# TASK PROMPT
Answer these questions from the baseball talk announcements, each on its own line:
(a) What exhibit does the Oct. 25 event also open?
(b) Which of Rob Ruck's documentaries won an Emmy, and in what category?
(c) What course did Doron Goldman teach at UMass Amherst?

# SELECTED TEXT
----------

Thursday, Oct. 25, 4:00 p.m., Lower Level, Du Bois Library, UMass Amherst: “Raceball: How the Major Leagues Colonized the Black and Latin Game,” a talk by Rob Ruck PhD, Senior Lecturer in the History Department at the University of Pittsburgh. The event is also an opening reception for the exhibit “Pride and Passion: The African-American Baseball Experience.” Ruck is the author of Sandlot Seasons: Sport in Black Pittsburg;, The Tropic of Baseball: Baseball in the Dominican Republic; Rooney: A Sporting Life and the recently released Raceball: How the Major Leagues Colonized the Black and Latin Game. His documentary work includes Kings on the Hill: Baseball’s Forgotten Men, which won an Emmy for Cultural Programming, and The Republic of Baseball: Dominican Giants of the American Game. He was on the committee that elected eighteen players from the Caribbean and the Negro Leagues to the Hall of Fame in 2006 and recently served as an advisor for Viva Beisbol, the permanent exhibit on Latinos at the Hall of Fame in Cooperstown, New York.
Thursday, Nov. 8, 4:00 p.m., Lower Level, Du Bois Library: “Effa Manley, the First Woman Elected to the Baseball Hall of Fame,” a talk by Doron Goldman. A former lecturer in the Mark H. McCormack Department of Sport Management at UMass Amherst, Doron “Duke” Goldman is currently a baseball historian and presenter as well as an elder care researcher. At UMass Amherst, Doron taught a course called “Baseball: Myths and Legends.” A longtime member of the Society for American Baseball Research (SABR), his interests are the Negro Leagues and baseball’s integration, as well as baseball’s role in the ongoing struggle for social justice in America.

----------

# DATA
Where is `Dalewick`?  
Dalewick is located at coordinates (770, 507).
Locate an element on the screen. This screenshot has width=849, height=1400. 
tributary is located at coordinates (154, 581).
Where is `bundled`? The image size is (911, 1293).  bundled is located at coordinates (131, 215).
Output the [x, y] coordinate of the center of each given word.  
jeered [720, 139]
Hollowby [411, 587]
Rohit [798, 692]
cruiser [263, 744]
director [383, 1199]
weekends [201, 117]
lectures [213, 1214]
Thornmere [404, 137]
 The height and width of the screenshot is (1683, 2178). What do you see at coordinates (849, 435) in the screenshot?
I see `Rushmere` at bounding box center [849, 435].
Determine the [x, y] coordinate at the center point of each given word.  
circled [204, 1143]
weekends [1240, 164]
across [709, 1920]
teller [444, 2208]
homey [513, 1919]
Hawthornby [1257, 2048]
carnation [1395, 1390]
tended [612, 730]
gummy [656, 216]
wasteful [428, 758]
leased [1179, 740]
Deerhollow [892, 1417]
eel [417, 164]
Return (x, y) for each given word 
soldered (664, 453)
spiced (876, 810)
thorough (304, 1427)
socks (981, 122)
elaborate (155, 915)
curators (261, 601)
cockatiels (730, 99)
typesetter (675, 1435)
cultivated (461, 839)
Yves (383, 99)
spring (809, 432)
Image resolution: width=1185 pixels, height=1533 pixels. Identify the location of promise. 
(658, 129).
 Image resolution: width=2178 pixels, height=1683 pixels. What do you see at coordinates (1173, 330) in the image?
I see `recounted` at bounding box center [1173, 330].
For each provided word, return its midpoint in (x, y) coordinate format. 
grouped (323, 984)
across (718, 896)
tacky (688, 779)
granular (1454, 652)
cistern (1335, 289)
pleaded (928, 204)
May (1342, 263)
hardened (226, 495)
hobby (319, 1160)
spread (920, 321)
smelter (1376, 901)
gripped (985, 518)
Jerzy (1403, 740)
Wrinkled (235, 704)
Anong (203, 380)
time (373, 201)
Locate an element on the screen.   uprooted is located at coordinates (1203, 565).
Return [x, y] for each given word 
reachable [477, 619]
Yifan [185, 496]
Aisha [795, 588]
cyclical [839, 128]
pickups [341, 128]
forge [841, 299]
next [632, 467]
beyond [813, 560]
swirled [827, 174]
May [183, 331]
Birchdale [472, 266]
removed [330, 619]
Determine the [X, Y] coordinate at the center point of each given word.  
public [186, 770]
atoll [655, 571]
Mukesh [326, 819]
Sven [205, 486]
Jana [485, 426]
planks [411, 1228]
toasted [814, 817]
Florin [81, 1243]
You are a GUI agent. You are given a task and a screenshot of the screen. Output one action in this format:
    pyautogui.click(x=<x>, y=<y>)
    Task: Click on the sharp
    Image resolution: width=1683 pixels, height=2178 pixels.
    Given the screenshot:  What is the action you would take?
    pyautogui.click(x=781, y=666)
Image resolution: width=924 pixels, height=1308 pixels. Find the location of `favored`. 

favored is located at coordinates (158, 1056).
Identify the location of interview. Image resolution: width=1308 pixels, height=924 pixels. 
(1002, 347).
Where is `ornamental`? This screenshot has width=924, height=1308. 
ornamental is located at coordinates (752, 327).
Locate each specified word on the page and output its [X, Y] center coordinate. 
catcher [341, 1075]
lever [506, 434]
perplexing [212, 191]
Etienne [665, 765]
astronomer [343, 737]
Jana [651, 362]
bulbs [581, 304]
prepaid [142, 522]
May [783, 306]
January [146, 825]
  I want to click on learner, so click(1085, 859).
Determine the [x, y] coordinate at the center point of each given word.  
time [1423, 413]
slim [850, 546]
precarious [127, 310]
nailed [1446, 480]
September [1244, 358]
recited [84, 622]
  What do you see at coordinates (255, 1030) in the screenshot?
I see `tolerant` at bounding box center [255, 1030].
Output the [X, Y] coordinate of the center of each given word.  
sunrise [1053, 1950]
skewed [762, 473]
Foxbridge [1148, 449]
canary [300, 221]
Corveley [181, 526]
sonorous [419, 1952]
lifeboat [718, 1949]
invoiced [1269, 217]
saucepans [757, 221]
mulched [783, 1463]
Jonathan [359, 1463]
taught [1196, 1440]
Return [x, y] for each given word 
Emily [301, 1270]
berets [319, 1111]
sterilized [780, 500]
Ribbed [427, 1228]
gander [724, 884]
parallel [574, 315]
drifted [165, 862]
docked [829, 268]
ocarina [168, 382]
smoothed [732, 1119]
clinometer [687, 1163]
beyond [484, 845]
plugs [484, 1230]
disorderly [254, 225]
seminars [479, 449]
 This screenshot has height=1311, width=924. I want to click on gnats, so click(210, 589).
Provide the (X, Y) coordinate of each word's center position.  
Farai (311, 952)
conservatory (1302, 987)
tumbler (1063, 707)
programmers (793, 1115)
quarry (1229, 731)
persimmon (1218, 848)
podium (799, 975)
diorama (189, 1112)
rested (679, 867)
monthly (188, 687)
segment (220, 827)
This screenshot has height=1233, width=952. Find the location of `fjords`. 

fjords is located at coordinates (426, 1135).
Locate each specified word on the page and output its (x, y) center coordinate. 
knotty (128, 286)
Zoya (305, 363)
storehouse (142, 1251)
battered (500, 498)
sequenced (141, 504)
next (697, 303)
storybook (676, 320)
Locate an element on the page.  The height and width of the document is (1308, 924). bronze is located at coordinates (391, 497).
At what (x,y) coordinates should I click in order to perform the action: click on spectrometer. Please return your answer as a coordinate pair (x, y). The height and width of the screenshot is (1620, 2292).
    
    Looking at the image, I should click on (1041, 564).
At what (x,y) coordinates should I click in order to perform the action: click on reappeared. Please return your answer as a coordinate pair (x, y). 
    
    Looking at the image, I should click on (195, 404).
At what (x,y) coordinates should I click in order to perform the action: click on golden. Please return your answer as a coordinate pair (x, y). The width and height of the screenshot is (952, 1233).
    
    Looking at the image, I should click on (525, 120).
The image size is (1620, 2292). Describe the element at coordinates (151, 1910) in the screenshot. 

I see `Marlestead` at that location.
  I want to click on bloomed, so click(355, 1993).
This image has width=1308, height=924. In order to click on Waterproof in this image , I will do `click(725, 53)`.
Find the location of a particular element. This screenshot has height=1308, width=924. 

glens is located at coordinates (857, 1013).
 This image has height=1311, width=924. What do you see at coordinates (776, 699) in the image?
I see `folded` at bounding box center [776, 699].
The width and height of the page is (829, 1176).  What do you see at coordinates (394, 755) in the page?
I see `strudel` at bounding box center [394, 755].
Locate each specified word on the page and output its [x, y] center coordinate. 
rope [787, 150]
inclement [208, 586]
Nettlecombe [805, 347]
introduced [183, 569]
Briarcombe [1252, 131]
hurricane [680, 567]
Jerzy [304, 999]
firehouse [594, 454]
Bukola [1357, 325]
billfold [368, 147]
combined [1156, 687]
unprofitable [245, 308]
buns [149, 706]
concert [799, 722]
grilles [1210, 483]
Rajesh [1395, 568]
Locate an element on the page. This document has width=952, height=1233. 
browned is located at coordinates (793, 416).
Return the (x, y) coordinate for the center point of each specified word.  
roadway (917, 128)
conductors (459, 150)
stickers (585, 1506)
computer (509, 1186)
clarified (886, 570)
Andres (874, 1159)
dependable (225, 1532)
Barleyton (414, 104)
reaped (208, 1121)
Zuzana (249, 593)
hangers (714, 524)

----------

# WORKED ANSWER
(a) "Pride and Passion: The African-American Baseball Experience"
(b) Kings on the Hill: Baseball's Forgotten Men, which won an Emmy for Cultural Programming
(c) "Baseball: Myths and Legends"